Part of the success of Etienne Lenoir’s engine is the functionality and application of the machine. It was regarded as the first gas-fired internal combustion engine. This engine was functional because it was used in various locations in Paris as the machine that operated printing presses and looms.
Eventually, Lenoir installed the engine in a vehicle and drove it. This occurred in 1863, and the vehicle was donned the Hippomobile. He was able to drive nine kilometers from Paris to Joinville-le-Pont and back. He fuel used was a turpentine derivative. This made the Hippomobile the first vehicle to use liquid-fueled internal combustion to drive. The Hipppomobile was only a two-stroke engine that generated 100 rpm and averaged 6 km/h. This vehicle served as the inspiration for others to develop small, useful engines.
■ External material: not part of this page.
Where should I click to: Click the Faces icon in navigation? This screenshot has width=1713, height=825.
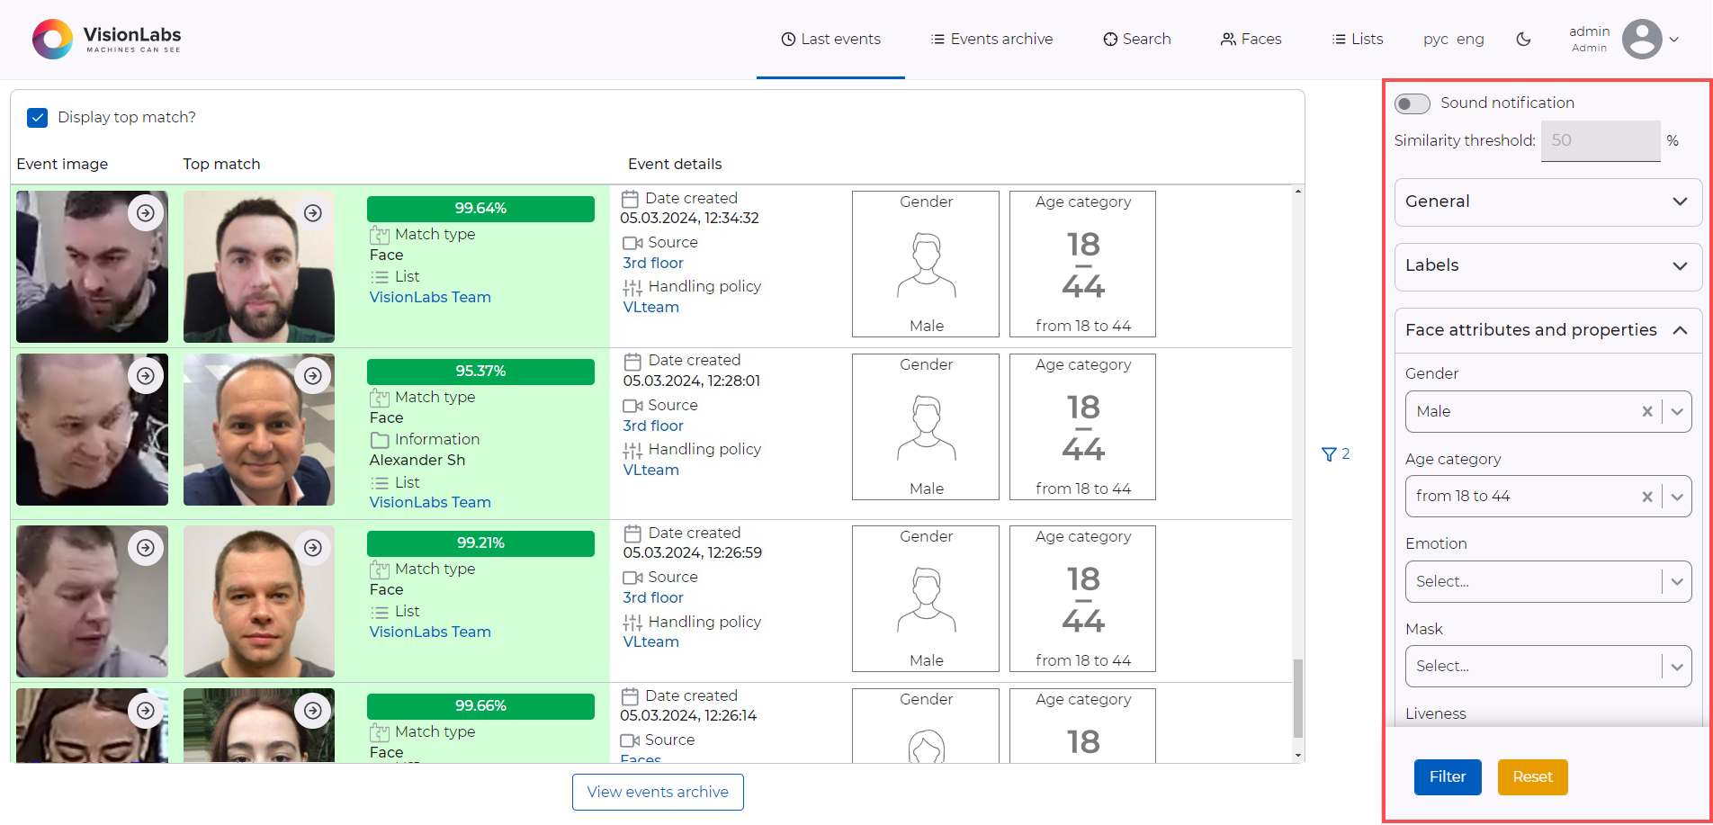pyautogui.click(x=1227, y=39)
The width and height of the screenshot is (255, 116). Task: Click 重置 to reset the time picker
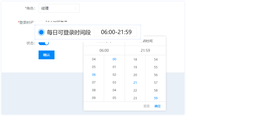click(x=147, y=106)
Along Comes he Four-Stroke Engine
One of the engineers impressed with the reduced size, and weight of Lenoir’s engine was Nicolaus August Otto, a German Engineer. He took on the project of making this engine more efficient by exploring ways to use Ethyl Alcohol as the fuel and installing four cylinders to improve efficiency.
In 1872, Otto was successful, and his four-stroke engine not only became more efficient but used the principles of intake, compression, combustion, and exhaust, which are the same four principles used in every single internal combustion engine used in every vehicle.
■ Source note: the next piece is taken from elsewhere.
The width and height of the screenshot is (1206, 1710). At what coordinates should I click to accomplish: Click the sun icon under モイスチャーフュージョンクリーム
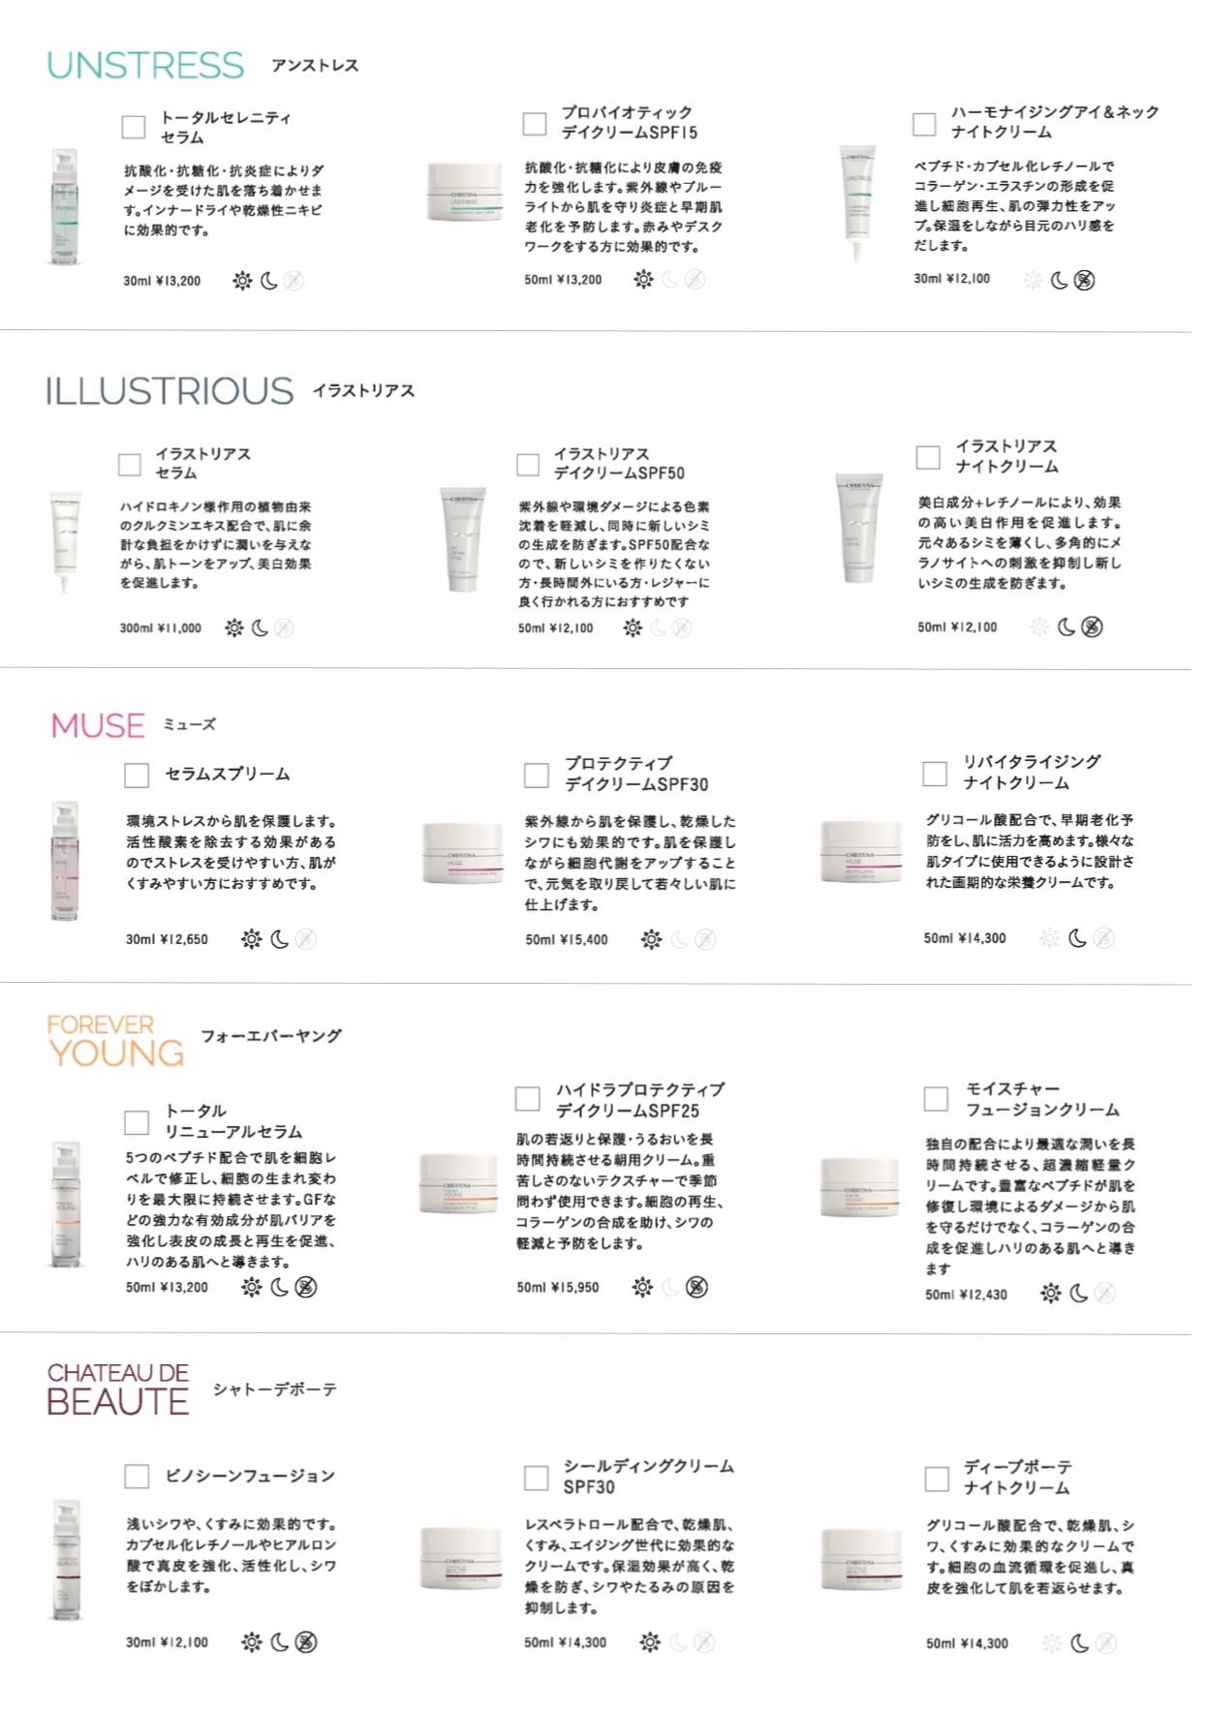1050,1293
The Race Was On for More Engine Development
Today the names Maybach and Daimler have different meanings in the automotive world, but these names belonged to two German engineers that helped develop better engines in the 1880s. Gottlieb Daimler and Wilhelm Maybach were once associates of Otto and worked to develop engines that were small, fast, and capable of powering vehicles on land and water.
The first successful development occurred in 1883 when the pair created a gasoline engine with hot-tube ignition that could generate one horsepower at 650 rpm. This engine was small and light, which made it good for vehicles. This team worked to improve this engine which would eventually be used by the predecessors of motorcycles, and they were called Retiwagen.
The First Self-Propelled Vehicle
The pair of engineers created the first completely self-propelled vehicle called the Grandfather Clock in 1889. This vehicle produced 1.5 horsepower, and it was a four-wheeled carriage. It didn’t take long for Daimler and Maybach to increase the power of their automobile engine, which made 35 horsepower by 1900 and offered a top speed of 90 km/h.
And the Rest is History
The four principles of the internal combustion engine have been used throughout the entire automotive market since the early days. Eventually, larger engines were created for trucks and heavy-duty commercial vehicles, as well as smaller models for motorcycles. Everywhere you look, you see these engines. The engine powering your gas lawnmower is one of these models, and every car, truck, or van uses this same type of engine.
The development and invention of the internal combustion engine have certainly been one of the most significant creations in human history. It will forever have its mark on the transportation world. Although we’re moving toward electric motors and away from ICE models, there will always be a place for these gas-powered machines.